Salgado held Sabre’s game in one piece in the seventh, retiring Resendez on his liner with two outs and Suhay and Levis on the corners. Jimmy Wallace then banished the specter of a no-hitter with a leadoff single that dropped just in front of Suhay in the bottom of the inning. Kurt Wall cranked the very next pitch over the fence in left, breaking the ice, and after that Zeltser and Marsingill also reached base. Then Sabre bunted badly for a force on Zeltser, and Berto hit into a perfect 6-4-3 double play… The Bayhawks batted for Rodarte to begin the eighth, which we had expected, but at least they sent Banfi, the righty bat again. Sabre, on 94 pitches, stayed in to face him, but leaked a walk. Garavito came on with two switch-hitters up next, fanned Elder, but walked Jose Cruz. Prieto took over, whiffed Dave Myers, and that brought up all-or-nothing Ben Suhay, who fell to 1-2… and got nothing, *swinging* like there was a bonus on bat speed, ad missed the low pitch by a mile. Ed Blair got a meaningful ninth this time, allowed a leadoff single to Hawthorne, threw a wild pitch, walked Resendez with two outs, and somehow fanned Uliasz with the tying runs aboard to squeak out a win in the rubber game… 2-0 Critters. Sabre 7.0 IP, 6 H, 0 R, 2 BB, 3 K, W (1-1);
That was a bit too close for comfort…
Speaking of too close for comfort, so was Nick Valdes. We were productive overnight. Maud found an almost untouched coastal hiking trail off US-101 and Cristiano Carmona forged an oil drilling permit for that area form the Department of Power. We then casually left that permit next to Valdes’ breakfast on Thursday, calculating correctly that Valdes couldn’t resist starting to drill immediately, which would get him out of town and into enough trouble with the state police to leave us alone through the weekend.

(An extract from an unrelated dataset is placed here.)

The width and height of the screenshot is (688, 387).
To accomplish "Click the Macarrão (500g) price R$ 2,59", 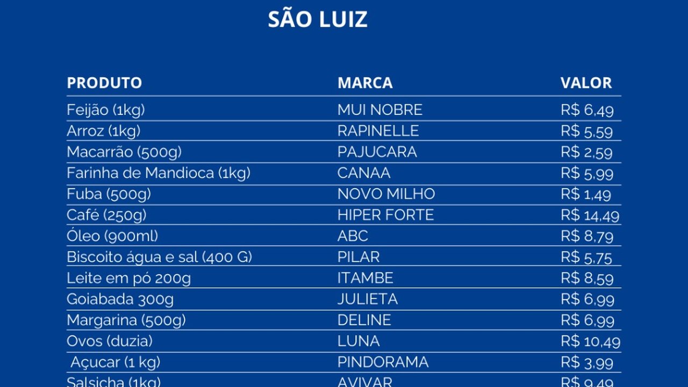I will [586, 152].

We saved our backup plan for another time, which consisted of Chad drawing a treasure map of a pirate-infested islet in the Caribbean.
Now we just had to get rid of the Titans…
Raccoons (4-4) vs. Titans (4-5) – April 12-15, 2035
Neither team had gotten the start to the season they expected, and we were both well off the division-leading … Loggers? The Titans were tied for eighth (with us) in runs scored and fifth in runs allowed (Coons: 2nd), with a pathetic .220 batting average, but an almost untouched bullpen with a 1.71 ERA. We had won only five games against them in ’34 and that had cost us an October ticket. Beating them had to start now.
Projected matchups:
Ignacio del Rio (0-1, 7.20 ERA) vs. Rich Willett (0-1, 3.68 ERA)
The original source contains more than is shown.